### WHAT TO DO
Of the entries below, return exactly those lines that fall between the one containing "Image resolution: width=768, height=2576." and the one containing "General conditions of sale (103, 2432)", the two end lines included.

### RECORDS SUPPLIED
Segment Open

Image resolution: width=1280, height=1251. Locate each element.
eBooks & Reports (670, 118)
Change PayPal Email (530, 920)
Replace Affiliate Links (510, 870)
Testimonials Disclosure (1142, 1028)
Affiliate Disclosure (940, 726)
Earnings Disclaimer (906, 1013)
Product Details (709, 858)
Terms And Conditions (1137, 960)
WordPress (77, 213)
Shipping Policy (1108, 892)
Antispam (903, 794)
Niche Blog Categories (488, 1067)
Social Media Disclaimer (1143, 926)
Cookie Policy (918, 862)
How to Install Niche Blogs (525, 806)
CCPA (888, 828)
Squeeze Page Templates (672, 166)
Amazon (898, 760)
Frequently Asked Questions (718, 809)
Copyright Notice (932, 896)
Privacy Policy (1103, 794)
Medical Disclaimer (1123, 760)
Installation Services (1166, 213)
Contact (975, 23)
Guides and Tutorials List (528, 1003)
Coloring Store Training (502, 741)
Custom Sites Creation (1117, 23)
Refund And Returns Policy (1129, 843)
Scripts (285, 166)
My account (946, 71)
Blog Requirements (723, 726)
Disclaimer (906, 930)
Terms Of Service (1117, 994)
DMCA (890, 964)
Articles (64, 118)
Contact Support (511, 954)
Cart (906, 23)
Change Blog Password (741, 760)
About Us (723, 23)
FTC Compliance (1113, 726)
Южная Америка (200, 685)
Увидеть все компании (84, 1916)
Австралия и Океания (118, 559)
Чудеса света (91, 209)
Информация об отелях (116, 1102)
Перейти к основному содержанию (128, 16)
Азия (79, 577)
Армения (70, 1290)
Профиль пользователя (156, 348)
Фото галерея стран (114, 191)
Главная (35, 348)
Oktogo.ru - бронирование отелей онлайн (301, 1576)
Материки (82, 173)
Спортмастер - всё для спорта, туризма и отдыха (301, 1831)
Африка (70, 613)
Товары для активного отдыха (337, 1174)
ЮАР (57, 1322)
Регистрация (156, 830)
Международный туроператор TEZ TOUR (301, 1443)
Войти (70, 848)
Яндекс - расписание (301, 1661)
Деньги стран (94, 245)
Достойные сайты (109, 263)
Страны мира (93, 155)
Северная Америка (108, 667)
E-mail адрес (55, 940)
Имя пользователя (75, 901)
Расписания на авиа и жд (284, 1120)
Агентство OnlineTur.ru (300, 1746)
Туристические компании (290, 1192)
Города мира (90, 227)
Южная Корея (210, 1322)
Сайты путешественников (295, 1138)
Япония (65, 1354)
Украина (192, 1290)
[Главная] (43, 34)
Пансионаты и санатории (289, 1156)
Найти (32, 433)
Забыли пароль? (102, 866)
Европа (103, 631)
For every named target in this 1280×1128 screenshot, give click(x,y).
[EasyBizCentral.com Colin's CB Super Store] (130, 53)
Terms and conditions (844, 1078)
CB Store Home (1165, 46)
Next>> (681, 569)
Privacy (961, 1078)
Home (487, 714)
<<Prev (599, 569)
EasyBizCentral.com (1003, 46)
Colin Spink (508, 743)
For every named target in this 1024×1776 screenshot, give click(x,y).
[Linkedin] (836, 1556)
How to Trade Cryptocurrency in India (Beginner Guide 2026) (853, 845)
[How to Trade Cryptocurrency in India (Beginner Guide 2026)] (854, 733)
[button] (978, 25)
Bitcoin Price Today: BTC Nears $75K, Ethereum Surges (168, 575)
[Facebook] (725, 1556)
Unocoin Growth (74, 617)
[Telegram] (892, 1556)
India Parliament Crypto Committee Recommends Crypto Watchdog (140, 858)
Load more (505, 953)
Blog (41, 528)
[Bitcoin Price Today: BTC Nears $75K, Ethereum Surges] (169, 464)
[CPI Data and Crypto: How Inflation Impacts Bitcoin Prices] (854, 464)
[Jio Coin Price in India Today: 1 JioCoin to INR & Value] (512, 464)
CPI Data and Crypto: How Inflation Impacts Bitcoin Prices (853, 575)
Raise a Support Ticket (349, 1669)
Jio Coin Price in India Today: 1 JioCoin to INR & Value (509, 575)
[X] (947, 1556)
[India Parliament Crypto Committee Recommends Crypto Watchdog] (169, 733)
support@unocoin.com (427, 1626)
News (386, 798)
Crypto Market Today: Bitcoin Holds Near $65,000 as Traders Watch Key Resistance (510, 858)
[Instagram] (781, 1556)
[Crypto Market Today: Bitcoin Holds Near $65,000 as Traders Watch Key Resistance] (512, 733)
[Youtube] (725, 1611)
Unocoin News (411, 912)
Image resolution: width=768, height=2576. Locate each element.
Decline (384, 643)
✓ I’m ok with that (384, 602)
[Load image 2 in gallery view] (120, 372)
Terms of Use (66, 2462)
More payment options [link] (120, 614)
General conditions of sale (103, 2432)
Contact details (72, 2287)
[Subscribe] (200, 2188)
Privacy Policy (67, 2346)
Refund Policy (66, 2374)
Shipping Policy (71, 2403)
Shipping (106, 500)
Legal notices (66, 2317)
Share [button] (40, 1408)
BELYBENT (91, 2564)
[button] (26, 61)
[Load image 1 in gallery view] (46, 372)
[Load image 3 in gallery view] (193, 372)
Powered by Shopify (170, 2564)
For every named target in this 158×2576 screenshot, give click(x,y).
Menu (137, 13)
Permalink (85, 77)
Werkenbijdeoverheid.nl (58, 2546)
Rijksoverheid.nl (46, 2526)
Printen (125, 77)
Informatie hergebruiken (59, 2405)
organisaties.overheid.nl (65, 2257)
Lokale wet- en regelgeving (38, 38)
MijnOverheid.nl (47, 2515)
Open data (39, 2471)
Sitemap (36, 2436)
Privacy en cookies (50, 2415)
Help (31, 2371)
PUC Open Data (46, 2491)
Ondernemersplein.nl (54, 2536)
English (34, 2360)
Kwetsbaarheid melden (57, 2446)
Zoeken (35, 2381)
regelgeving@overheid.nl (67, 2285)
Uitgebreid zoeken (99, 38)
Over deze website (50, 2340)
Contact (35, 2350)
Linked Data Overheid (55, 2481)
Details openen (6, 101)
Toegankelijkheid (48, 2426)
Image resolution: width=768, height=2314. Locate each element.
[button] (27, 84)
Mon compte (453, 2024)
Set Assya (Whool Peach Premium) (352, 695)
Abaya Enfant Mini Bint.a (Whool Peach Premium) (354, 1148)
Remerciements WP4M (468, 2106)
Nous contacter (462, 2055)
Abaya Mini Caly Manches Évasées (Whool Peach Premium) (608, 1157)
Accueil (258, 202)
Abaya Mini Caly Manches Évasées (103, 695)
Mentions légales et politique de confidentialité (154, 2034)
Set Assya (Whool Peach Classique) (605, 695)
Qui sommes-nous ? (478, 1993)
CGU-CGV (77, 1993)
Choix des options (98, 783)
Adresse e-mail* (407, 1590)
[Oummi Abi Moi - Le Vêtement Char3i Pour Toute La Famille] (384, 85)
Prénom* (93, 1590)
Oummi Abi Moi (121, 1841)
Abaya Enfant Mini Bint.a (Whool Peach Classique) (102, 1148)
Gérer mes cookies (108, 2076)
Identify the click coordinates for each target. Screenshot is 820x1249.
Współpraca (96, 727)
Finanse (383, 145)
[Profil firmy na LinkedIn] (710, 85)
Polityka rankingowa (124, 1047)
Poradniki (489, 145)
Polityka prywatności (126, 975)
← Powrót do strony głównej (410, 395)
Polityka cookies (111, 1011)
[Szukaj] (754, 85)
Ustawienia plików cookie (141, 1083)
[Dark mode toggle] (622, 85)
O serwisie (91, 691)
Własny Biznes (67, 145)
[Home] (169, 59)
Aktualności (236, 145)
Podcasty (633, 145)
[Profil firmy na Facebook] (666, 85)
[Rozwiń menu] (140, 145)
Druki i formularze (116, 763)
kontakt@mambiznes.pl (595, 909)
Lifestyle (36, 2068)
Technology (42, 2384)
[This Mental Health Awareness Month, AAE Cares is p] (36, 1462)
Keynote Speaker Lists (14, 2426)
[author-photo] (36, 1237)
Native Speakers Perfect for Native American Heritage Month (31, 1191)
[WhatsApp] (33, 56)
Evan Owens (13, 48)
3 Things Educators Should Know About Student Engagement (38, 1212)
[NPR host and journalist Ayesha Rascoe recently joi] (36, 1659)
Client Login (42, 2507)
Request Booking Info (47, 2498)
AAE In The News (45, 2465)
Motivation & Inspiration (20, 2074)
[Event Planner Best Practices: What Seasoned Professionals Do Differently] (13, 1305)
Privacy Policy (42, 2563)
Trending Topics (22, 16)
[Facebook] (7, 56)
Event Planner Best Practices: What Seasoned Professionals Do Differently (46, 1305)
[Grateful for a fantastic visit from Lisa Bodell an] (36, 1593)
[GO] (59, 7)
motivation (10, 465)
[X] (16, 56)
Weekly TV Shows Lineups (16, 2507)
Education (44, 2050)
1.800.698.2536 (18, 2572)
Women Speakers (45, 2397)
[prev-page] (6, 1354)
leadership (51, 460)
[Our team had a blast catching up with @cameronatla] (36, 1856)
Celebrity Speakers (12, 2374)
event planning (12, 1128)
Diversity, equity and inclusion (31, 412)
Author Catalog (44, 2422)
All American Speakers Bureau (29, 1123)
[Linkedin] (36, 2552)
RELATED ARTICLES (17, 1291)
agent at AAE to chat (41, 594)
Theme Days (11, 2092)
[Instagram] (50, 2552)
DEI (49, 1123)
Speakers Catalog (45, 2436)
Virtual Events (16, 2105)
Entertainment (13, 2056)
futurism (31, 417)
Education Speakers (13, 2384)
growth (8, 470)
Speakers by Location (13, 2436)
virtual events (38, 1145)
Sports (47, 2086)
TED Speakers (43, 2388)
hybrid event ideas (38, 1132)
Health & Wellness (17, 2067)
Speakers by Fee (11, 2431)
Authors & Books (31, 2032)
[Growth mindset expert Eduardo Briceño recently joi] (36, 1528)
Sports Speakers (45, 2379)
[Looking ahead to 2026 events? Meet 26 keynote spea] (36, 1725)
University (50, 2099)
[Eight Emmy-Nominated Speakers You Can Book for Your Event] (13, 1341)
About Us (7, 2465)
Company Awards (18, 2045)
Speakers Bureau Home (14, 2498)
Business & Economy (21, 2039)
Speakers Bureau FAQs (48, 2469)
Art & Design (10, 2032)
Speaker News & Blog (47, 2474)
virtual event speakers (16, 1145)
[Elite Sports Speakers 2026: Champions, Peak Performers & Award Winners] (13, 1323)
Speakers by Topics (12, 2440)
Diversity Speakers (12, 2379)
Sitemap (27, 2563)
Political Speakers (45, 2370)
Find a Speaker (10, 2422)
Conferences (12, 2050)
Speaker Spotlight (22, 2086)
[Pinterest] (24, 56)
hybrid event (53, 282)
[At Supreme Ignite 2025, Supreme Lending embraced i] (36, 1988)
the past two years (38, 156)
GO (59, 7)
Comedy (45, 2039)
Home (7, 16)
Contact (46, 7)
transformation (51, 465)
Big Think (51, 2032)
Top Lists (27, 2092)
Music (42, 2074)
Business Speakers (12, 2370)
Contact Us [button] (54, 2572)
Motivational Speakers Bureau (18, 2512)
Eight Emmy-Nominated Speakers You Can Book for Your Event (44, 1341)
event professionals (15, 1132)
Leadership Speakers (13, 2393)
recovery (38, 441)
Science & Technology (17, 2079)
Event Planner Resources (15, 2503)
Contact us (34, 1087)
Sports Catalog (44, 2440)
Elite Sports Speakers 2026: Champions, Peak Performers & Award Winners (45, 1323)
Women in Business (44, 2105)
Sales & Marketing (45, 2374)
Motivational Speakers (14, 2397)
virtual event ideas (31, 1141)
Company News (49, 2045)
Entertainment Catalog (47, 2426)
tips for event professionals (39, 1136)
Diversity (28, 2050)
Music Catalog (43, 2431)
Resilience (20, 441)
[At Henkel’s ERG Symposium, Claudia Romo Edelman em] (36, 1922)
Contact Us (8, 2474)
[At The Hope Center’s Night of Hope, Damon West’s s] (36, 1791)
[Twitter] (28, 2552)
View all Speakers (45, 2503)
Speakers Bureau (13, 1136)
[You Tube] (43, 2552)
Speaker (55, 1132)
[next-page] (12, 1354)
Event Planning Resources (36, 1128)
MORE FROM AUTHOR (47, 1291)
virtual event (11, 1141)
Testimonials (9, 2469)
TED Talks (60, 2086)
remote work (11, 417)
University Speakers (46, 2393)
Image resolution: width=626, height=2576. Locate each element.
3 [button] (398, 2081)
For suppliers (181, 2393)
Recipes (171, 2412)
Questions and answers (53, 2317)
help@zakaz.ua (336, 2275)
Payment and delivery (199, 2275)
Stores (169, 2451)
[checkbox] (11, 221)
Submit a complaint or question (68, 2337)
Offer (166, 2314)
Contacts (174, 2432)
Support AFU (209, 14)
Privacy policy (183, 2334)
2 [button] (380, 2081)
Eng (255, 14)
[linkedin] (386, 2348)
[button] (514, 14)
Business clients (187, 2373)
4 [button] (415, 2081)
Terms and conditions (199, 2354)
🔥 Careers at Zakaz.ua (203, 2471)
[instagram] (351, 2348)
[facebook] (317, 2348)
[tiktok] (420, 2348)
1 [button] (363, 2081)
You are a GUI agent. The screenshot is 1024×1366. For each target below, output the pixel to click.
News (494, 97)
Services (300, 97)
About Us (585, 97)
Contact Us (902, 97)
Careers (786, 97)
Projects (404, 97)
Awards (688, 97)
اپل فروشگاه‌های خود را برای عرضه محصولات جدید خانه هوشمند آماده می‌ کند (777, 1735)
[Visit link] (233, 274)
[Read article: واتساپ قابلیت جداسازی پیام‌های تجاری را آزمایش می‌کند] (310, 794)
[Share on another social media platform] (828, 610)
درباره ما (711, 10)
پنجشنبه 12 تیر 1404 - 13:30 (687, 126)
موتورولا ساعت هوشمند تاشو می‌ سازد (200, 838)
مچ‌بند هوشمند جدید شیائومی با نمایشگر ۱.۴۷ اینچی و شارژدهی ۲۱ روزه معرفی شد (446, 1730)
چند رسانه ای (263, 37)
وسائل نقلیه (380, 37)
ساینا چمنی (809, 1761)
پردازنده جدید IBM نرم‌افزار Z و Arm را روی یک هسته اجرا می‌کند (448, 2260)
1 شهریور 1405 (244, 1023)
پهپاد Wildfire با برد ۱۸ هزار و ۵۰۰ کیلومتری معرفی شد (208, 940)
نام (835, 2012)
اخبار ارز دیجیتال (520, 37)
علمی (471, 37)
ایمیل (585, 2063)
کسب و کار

Segment Closed

### TASK SOLUTION
Image resolution: width=768, height=2576. Locate each element.
Decline (384, 643)
✓ I’m ok with that (384, 602)
[Load image 2 in gallery view] (120, 372)
Terms of Use (66, 2462)
More payment options [link] (120, 614)
General conditions of sale (103, 2432)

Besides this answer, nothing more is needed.